Bilan du crash Air Algérie : 116 morts, 1200 restes humains collectés

L’enquête sur le site du crash de l’avion d’Air Algérie dans le nord-est du Mali et les opérations de collecte de restes humains sont achevées. Au total il a été dénombré 116 morts, et 1 200 restes humains ont été collectés.

L’enquête sur le site du crash de l’avion d’Air Algérie et les opérations de collecte de restes humains sont désormais achevées. C’est ce qu’a annoncé, samedi, la gendarmerie française. Le vol AH5017 d’Air Algérie, qui reliait Ouagadougou à Alger, s’est écrasé le 24 juillet, 50 minutes après son décollage. Un premier bilan de 118 morts dont six membres d’équipage, a été revu en baisse. Il est désormais fait état de 116 morts, dont 54 Français.

« J’ai terminé mes investigations tant pour la partie enquête de l’accident que pour la partie identification des victimes », a indiqué le colonel Patrick Touron, chef adjoint de l’Institut de recherche criminelle de la gendarmerie française, à l’AFP. Le site précise que des enquêteurs français, maliens, espagnols et algériens ont passé une semaine à ratisser le site, qui se trouve à environ 150 km de Gao.

« Nous avons libéré le site complètement de tous les éléments biologiques qui pouvaient rester puisque nous les avons regroupés en éléments non identifiables. On a gratté le sable, on a tout regroupé de manière à ce qu’il n’y ait aucun élément appartenant à une victime qui soit laissé sur place », poursuit le colonel Patrick Touron, qui précise que l’équipe a « de plus fait un zonage complet de l’espace, à l’aide des forces militaires présentes, de manière à ne laisser non plus aucun objet personnel qui pourrait appartenir à une victime ».

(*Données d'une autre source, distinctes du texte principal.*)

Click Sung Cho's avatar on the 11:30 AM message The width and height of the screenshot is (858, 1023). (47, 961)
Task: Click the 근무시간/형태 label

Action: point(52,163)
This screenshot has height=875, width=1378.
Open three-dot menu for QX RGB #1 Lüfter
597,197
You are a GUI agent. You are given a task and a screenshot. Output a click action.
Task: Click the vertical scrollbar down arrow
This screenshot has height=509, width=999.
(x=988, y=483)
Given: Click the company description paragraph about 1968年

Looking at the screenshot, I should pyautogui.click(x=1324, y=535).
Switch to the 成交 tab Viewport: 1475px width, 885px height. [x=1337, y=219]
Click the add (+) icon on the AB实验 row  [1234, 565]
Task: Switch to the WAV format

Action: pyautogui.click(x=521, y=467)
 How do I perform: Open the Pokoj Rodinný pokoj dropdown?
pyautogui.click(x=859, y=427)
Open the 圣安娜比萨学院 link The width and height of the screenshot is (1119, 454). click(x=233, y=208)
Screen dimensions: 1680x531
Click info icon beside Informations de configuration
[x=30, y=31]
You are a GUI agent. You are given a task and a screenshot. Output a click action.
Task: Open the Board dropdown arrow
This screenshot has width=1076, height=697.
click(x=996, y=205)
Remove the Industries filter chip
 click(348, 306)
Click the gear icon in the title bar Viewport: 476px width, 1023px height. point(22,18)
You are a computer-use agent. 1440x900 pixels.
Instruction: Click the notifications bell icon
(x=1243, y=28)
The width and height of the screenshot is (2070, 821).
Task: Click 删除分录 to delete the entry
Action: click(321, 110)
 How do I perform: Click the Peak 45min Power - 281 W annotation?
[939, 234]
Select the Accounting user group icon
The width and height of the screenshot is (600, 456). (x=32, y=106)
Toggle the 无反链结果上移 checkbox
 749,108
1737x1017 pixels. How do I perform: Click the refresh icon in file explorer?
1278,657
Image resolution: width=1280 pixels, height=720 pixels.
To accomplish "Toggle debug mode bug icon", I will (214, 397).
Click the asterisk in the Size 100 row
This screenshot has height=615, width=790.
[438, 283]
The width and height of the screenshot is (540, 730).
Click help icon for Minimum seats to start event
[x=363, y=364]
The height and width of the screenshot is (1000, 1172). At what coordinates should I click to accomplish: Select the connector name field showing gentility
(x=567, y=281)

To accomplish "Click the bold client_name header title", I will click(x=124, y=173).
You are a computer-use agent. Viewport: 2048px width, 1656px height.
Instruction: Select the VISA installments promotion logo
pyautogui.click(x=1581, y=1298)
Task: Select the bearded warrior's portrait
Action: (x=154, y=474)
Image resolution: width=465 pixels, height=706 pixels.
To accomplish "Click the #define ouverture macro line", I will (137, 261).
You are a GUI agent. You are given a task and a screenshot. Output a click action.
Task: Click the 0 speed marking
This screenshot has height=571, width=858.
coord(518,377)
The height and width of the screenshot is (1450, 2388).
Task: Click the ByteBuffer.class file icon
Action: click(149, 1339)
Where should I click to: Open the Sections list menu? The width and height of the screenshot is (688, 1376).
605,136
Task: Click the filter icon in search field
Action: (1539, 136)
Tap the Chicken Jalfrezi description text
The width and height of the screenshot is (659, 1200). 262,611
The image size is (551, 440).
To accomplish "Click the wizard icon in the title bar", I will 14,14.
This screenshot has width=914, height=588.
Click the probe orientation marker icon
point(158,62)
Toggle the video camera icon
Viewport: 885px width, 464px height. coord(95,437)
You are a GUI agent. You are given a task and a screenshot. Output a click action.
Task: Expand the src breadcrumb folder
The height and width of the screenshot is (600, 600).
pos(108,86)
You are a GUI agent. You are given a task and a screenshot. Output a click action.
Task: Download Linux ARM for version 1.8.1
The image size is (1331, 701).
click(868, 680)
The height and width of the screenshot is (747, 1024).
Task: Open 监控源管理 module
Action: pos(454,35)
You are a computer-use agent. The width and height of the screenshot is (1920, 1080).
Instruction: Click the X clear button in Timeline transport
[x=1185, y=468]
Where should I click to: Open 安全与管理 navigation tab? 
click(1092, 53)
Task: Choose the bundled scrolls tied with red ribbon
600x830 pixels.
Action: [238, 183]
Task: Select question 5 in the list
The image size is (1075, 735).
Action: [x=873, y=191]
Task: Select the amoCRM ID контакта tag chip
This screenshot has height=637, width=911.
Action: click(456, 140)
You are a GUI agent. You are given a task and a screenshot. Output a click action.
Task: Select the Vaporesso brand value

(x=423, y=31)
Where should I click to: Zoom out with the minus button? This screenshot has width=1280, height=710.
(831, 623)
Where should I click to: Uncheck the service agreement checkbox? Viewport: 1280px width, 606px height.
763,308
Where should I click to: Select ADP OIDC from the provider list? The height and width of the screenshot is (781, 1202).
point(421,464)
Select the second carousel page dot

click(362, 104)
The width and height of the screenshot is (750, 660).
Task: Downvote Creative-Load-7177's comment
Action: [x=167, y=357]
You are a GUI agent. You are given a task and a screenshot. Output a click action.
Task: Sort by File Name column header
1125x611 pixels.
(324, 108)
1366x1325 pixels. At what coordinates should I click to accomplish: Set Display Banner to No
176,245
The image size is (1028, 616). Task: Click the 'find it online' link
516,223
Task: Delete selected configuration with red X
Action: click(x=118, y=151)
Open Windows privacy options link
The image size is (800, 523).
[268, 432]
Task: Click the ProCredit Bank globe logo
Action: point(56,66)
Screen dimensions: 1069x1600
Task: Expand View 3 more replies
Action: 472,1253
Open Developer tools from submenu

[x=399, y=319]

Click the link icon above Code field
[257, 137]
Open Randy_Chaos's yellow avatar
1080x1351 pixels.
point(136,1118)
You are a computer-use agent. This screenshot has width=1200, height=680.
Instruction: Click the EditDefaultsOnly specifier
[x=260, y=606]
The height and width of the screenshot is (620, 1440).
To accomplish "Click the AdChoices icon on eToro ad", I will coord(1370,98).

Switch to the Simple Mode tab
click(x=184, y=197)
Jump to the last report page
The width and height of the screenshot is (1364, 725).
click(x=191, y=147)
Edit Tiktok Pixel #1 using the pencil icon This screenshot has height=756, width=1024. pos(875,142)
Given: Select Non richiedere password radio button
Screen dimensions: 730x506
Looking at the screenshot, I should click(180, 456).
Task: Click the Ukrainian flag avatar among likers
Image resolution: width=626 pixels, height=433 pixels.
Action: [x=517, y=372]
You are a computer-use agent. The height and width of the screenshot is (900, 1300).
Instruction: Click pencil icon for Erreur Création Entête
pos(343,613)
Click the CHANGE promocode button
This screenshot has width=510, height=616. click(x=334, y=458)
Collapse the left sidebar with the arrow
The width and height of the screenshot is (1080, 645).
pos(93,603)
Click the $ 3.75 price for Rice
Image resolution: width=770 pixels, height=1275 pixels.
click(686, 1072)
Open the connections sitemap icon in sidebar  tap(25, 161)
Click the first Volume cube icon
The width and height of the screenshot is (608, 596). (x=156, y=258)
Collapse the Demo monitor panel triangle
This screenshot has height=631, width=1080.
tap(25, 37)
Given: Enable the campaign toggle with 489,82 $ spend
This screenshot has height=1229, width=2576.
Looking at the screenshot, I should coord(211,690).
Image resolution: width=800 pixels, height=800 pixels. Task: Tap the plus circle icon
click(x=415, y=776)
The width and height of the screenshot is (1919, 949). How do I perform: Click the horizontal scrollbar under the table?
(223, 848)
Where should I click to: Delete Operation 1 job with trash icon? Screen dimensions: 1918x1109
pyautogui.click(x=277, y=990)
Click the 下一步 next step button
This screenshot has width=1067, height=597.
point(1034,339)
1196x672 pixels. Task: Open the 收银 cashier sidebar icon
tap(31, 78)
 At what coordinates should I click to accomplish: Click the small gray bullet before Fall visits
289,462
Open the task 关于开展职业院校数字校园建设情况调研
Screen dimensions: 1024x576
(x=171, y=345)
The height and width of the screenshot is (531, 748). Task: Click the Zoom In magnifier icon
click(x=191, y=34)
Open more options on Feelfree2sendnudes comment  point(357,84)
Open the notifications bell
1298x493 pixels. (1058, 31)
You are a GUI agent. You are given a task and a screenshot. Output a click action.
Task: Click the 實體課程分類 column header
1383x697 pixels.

En attendant l’identification de l’ensemble des victimes de l’avion d’Air Algérie qui « peut prendre des semaines, des mois et peut-être des années », selon le directeur de la police judiciaire algérienne, plus de 1 200 restes humains ont été collectés sur le site de crash, d’après les enquêteurs. L’AFP indique dans la nuit de jeudi à vendredi, un premier lot de 146 prélèvements a été acheminé de Bamako à Paris pour y être analysé.